Twenty years ago, I used to see a lot of articles telling people how to retire at 55. Today, not so much. The collapse in annuity rates and demise of workplace final salary schemes makes generating enough money to retire early beyond most of us.
Don’t give up!
However, it can still be done. Even if you do not hit 55, by saving today you could still retire several years before you would expect to, and have a far better time of it as well.
To hit that retire at 55 target, I’m sorry to report that it helps to start young. I am 52 and I am not going to achieve it short of winning the Lottery, which is a shame, as I do not play the Lottery. However, a financial advisory group called the Pension Review Service (PRS) reckons you can do it if you start at age 30.

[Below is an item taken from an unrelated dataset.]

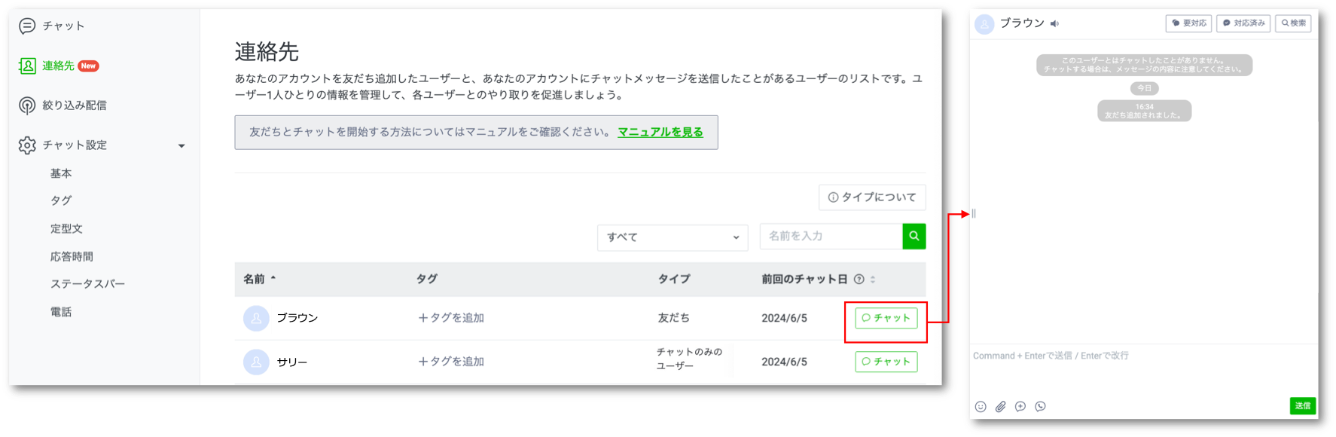Screen dimensions: 1336x437
Task: Mark chat as 対応済み
Action: tap(1243, 23)
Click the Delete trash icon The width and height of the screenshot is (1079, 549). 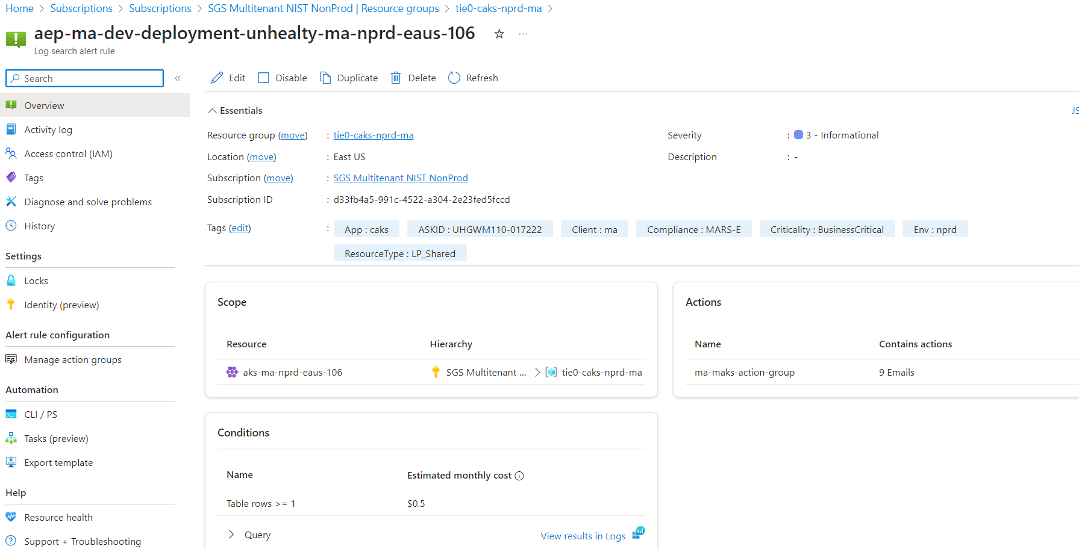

PRS calculates that if you started at that age, you would need to set aside £1,000 a month to achieve a big enough pension pot to deliver an annual income of £26,000 by age 55.
That is roughly the current national average wage and while it will not let you retire in wealth and splendour, it should give you a pretty decent lifestyle (especially if you have paid off your mortgage and any other debts).
The PRS calculates that a 30-year-old who puts aside £1,000 a month, and crucially, increases this contribution with inflation, could build a retirement pot of around £625,000 by the time they’re 55, assuming 6% growth after charges. This £1,000 is before tax relief, which at the basic rate lifts it to £1,200.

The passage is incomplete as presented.